I was too dizzy to turn around to him again. I leaned on the wall beside his phone and called Elmo St. John’s office to leave a courtesy call. Then I phoned the state police barracks and asked for Bird. They told me he was supervising the execution of a warrant. I told them to get another warrant, this time for Professor Randolph Strodemaster, and to get here soon. He’d confess.
He said, “My attorney’s in Norwich. I’ll want him here before I say a word to the fuzz.”
I said into the phone, “Tell Bird I might shoot the professor before he gets here.”
Then I hooked a chair with my foot and pulled it over to the phone. That cost my ribs a bit. I probably made a noise, because Strodemaster looked sharply at me. “Never,” I said. “You’d have to murder me to get one yard away. I’d leave maybe a pint of all of you for them to arrest. You don’t understand. I want to kill you. Sit there and be quiet.”
I got Archie Halpern’s assistant. She was ordinarily a very patient woman, but she didn’t understand why I didn’t understand how when Archie was with a patient, we none of us were supposed to disturb him.
I told her it was a matter of life and death. She said it always was. I said I meant death for real. No more breathing, I said. She told me I had to be nuts. I reminded her what office she worked in.
After a few minutes’ wait, Archie came on and I said, “I found the guy who killed her.”
He said, “Did you hurt him?”
“Hardly at all.”
“Did you kill him?”
“Not yet.”
“Do you feel any better, Jack?”
“You know, I really don’t,” I said.
“After what you told me, I didn’t think you would. On the other hand, I didn’t think you’d catch him.”
“Why should you have?”
“It’s wonderful you did.”
“I suppose,” I said.
“Don’t do anything rash.”
I started to laugh, and I didn’t know how to stop. I giggled pretty stupidly, and then I was crying.
“Jack,” he said.
“Don’t worry,” I said. “You should see him. ” That made me laugh again, so I hung up.

Someone brought a chair out for Mrs. Tanner. She lay back in it with her bright golden blanket around her, sitting on her throne like the queen of nothing.

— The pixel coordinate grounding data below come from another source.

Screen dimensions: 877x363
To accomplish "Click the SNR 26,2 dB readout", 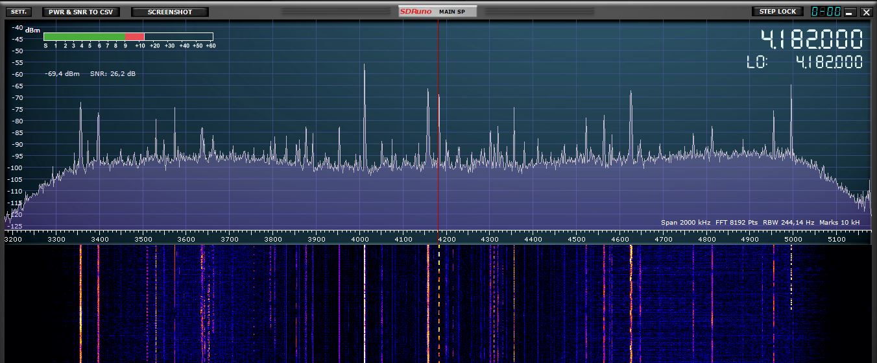I will tap(113, 74).
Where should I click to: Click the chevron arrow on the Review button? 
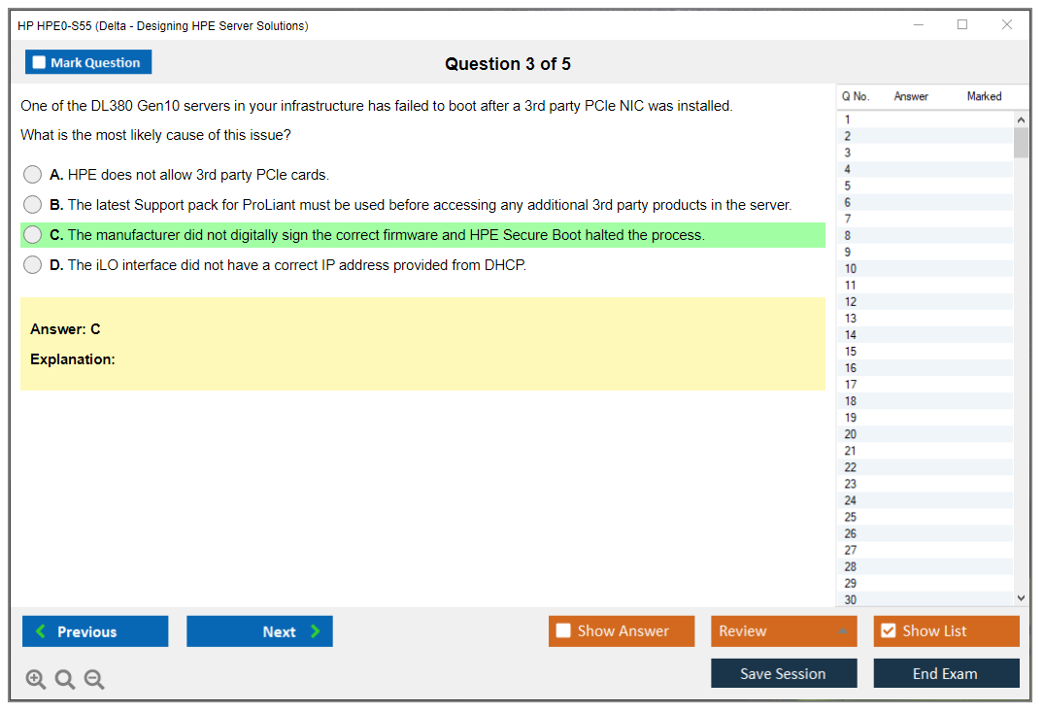click(844, 630)
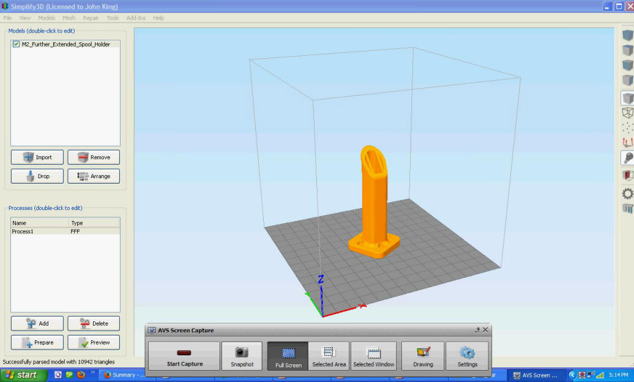
Task: Switch to wireframe render mode icon
Action: coord(627,113)
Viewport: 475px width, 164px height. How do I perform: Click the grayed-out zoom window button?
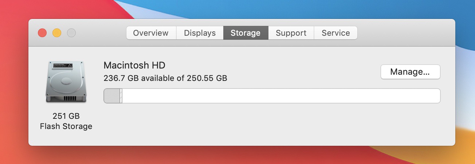pos(71,33)
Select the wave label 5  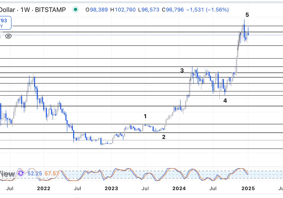coord(247,15)
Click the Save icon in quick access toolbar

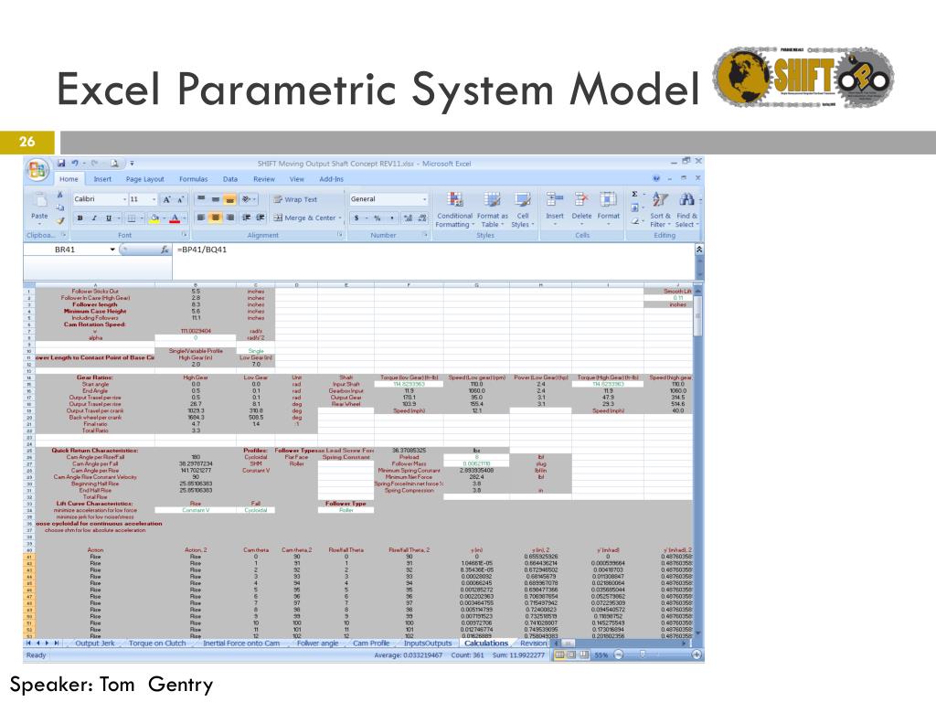pyautogui.click(x=61, y=164)
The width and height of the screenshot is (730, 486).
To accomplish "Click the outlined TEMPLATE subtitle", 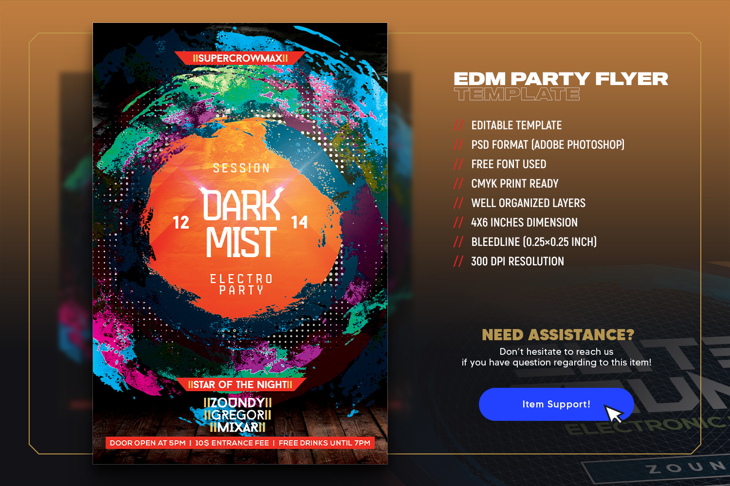I will [517, 94].
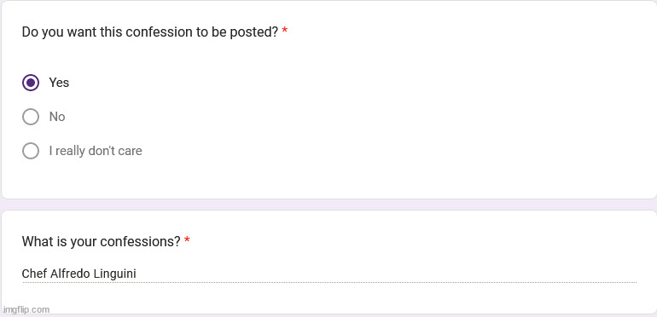This screenshot has height=317, width=657.
Task: Click the dotted underline of the answer field
Action: point(329,282)
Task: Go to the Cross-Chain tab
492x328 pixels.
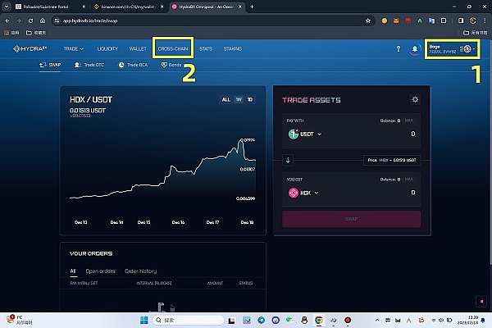Action: (x=172, y=49)
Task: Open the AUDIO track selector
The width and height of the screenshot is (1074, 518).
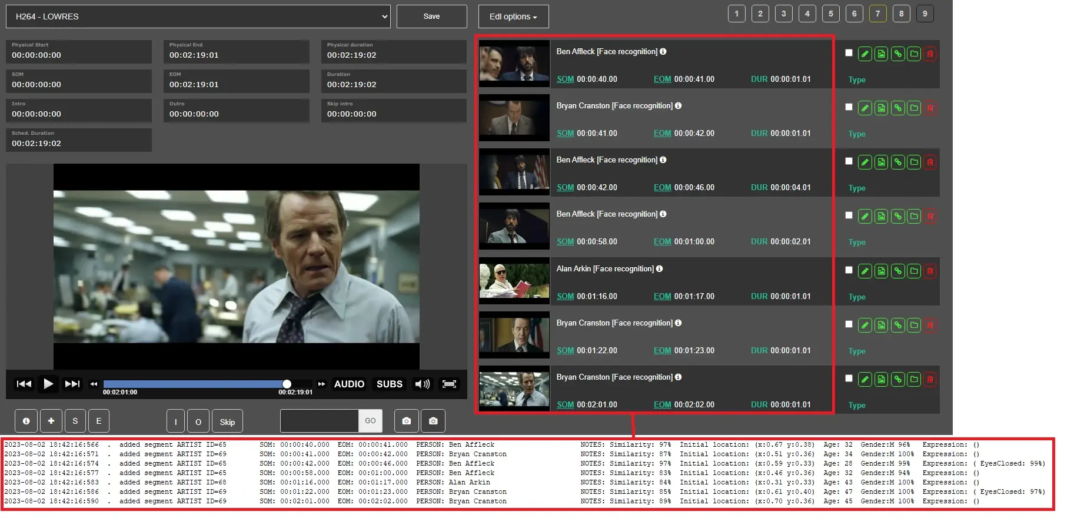Action: 349,384
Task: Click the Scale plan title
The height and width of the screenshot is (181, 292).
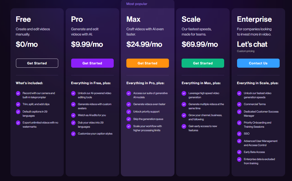Action: (191, 19)
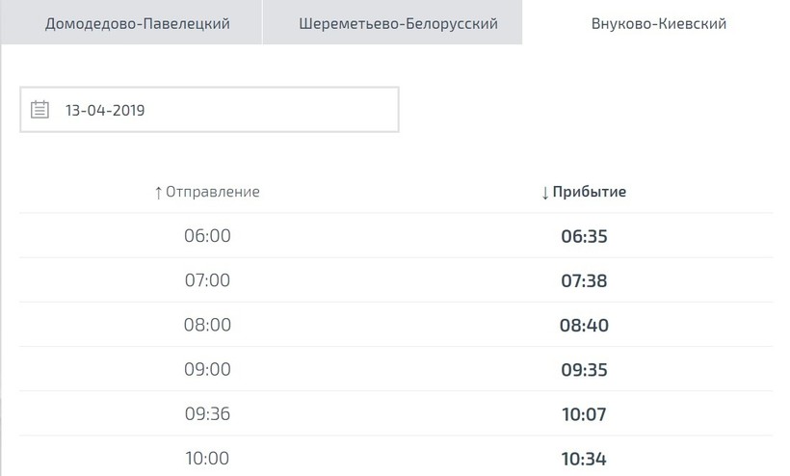Select the 07:00 departure time
This screenshot has height=476, width=790.
pos(207,280)
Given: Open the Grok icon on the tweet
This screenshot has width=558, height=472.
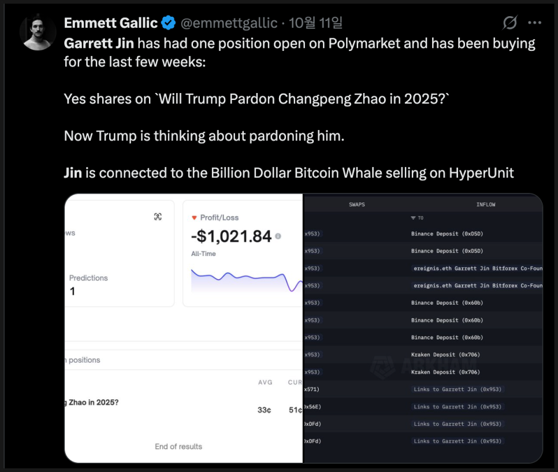Looking at the screenshot, I should tap(509, 23).
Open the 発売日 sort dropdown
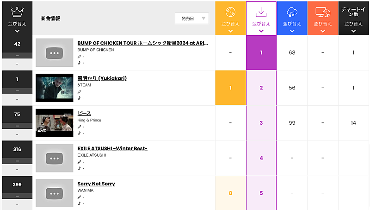The width and height of the screenshot is (370, 210). (192, 19)
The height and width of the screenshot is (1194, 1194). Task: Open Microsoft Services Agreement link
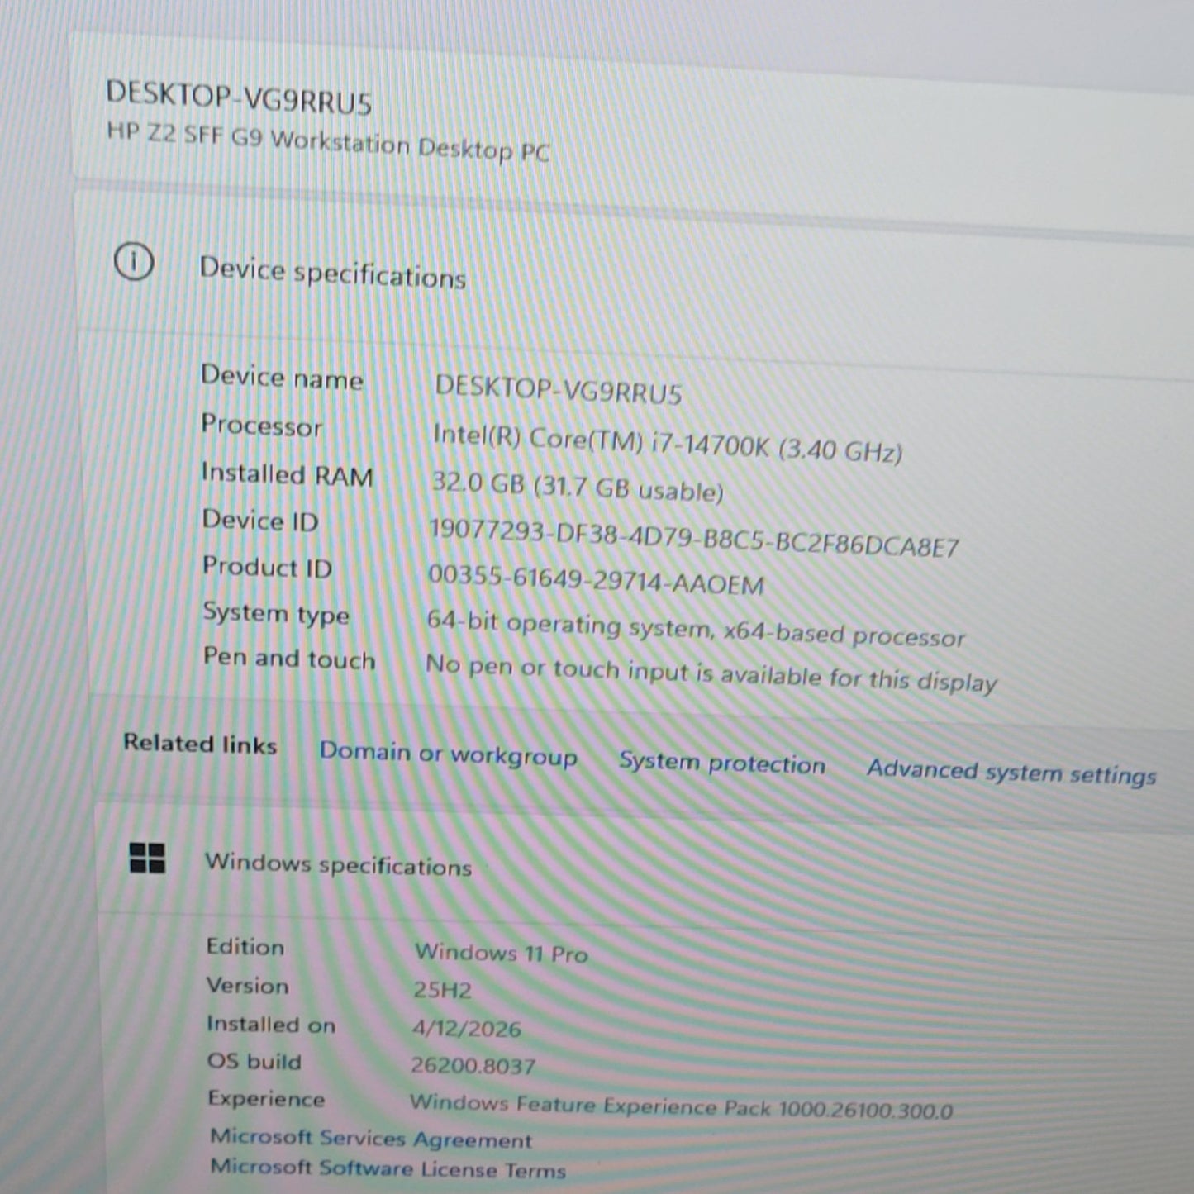[x=371, y=1139]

Strodemaster and his lawyer talked to Bird. Strodemaster made marks on a topographical map the state police insisted on using. I didn’t try more than once to point out how on a map like that you need to see the shape of the land like you’re looking from above, and with all the snow, of course we couldn’t. The cops were in charge and all of us did what they said. And Mrs. Tanner watched us.
We waited two hours for a state roadworks bulldozer to be brought up on its tractor trailer. By then, local men had brought in wood by pickup truck, and they’d started a fire just behind Strodemaster’s barn to keep Mrs. Tanner and most of the rest of the hamlet warm. The dirty smoke blew back at them and up, but they sat in front of it, accepting the heat and watching us through the raggedy darkness of the early afternoon.